Big business and nationwide law enforcement organizations have aimed to remedy their political and institutional crisis from 2020. Temporary concessions were made to the mood and consciousness of the radicalized youth and workers during the rebellion, but now the argument for refunding law enforcement is being driven by the pressures of losing officers alongside supposedly increased crime rates. Today, big business and law enforcement are making it very clear they will defend the system of capitalism and its institutions by any means necessary.

Organizing in the Era of Eric Adams

The task of building a sustained, grassroots, working-class and youth-led mass movement with a politically coherent leadership, democratic organization, and a straightforwardly broad working-class approach to challenge the corporate and toxic identity politics of Eric Adams is vital. A movement will have to rest on the historical and traditional methods of social struggle led by New York’s working-class, radical labor movement, socialist, and youth that made NYC a unique city that ushered in landmark social programs, housing justice campaigns, and workers’ rights victories throughout the 20th century. 

We are still facing a weak economy and the ravages of COVID-19 in the most impoverished communities in NYC. We are still facing housing evictions, mass unemployment, and questions about the direction of the city. We still have significant questions and struggles around Rikers Island and the proposed smaller jails in the boroughs. In the context of these accumulating crises which disproportionately affect Black, Latino, and working class communities, we could see a resurgence of the Black Lives Matter banner pushed into action by the policing policies of the Adams administration. The enactment and effects of those policies on working-class communities, specifically among young people of color, could be explosive.

We will have a new City Council with some DSA-backed candidates, led by Tiffany Cabán from Astoria, Queens, entering the City Council. This is an excellent opportunity to build a viable socialist movement as the backbone to any struggle in the city to confront Eric Adams’ corporate agenda.

Eric Adams has made it very clear he has his sights on defeating the socialist movement, specifically naming figures like AOC and DSA in campaign speeches as threats that must be curtailed in the city. 

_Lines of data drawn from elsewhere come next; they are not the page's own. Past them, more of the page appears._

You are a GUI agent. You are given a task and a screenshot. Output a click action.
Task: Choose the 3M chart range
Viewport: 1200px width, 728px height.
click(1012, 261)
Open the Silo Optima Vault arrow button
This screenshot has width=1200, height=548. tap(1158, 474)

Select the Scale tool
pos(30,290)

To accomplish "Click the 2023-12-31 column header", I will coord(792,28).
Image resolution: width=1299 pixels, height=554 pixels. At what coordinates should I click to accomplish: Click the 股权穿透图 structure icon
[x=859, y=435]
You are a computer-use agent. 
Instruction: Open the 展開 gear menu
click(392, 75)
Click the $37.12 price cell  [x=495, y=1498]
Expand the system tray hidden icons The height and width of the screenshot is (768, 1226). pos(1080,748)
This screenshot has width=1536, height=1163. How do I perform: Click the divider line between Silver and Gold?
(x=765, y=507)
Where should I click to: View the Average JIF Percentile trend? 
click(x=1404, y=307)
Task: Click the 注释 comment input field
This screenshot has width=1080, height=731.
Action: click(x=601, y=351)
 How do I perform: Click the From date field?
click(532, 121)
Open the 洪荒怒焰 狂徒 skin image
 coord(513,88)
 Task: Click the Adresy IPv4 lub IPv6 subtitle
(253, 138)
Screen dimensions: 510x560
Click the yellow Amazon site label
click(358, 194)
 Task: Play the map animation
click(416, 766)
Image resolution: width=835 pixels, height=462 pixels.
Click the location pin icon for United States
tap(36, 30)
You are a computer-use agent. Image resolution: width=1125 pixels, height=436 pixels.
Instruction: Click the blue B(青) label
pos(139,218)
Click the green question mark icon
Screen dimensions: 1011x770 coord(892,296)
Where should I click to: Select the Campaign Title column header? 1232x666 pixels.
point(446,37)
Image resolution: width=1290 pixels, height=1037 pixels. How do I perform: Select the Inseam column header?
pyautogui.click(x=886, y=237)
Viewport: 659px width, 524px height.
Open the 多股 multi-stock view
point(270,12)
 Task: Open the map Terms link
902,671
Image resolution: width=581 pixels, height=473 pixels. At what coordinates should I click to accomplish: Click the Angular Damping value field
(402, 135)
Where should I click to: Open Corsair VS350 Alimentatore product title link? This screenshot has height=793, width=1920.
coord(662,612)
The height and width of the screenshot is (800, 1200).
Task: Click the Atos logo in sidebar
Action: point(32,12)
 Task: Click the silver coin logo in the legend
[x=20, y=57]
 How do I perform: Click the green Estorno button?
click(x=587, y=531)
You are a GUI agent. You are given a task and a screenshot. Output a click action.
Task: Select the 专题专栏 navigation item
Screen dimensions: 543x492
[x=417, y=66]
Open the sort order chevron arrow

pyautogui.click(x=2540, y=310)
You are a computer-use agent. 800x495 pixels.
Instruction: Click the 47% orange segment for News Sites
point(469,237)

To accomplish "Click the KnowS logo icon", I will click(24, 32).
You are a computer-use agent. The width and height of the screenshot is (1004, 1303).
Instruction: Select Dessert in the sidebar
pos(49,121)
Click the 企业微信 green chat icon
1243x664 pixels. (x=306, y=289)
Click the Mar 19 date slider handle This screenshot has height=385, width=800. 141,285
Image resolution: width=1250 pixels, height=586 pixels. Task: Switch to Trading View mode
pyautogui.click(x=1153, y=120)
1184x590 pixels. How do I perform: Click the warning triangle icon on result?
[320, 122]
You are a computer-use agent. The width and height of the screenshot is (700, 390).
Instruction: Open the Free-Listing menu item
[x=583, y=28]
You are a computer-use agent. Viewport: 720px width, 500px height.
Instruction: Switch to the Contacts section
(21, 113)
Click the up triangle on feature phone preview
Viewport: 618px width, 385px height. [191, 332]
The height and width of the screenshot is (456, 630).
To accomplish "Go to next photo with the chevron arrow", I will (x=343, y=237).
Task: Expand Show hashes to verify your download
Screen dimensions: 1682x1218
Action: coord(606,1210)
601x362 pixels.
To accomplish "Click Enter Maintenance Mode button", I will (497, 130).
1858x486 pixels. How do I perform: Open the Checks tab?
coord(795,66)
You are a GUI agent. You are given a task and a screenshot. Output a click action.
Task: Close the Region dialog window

There is a rich history of the radical socialist movement in NYC. In recent years we have seen a resurgence of socialist ideas and organizing, but it will have to find a pathway to working-class communities in general and communities of color in particular. The only way for the socialist movement to make inroads among working people is for our organizing and analysis to be rooted in understanding their consciousness and mood on the issues that matter to them like healthcare, jobs, unemployment, childcare, and law enforcement violence. Developing a radical program and working-class approach that seeks to win material gains for the workers, youth, and oppressed through intense social struggle and organizing is urgently needed.

DSA and its elected members in the city council and state legislature are well positioned to lead a fightback against Adams and corporate power. But for the fightback to be effective and sustained, DSA NYC must break away from the dead-end politics of the Democratic Party, the mortician, grave digger, and graveyard of all social movements. Socialist Alternative NYC is prepared to join in with genuine forces among the labor movement, youth, anti-racist activists, civic, and religious organizations who want to organize, mobilize and agitate around building a grassroots mass movement of the working-class, poor, and oppressed. 

There will be challenges forthcoming, but the conscious building of a working-class political alternative and socialist program to confront the corporate agenda and toxic identity politics of an Eric Adams administration is paramount to dismantling the dictatorship of Wall Street and, ultimately, capitalism.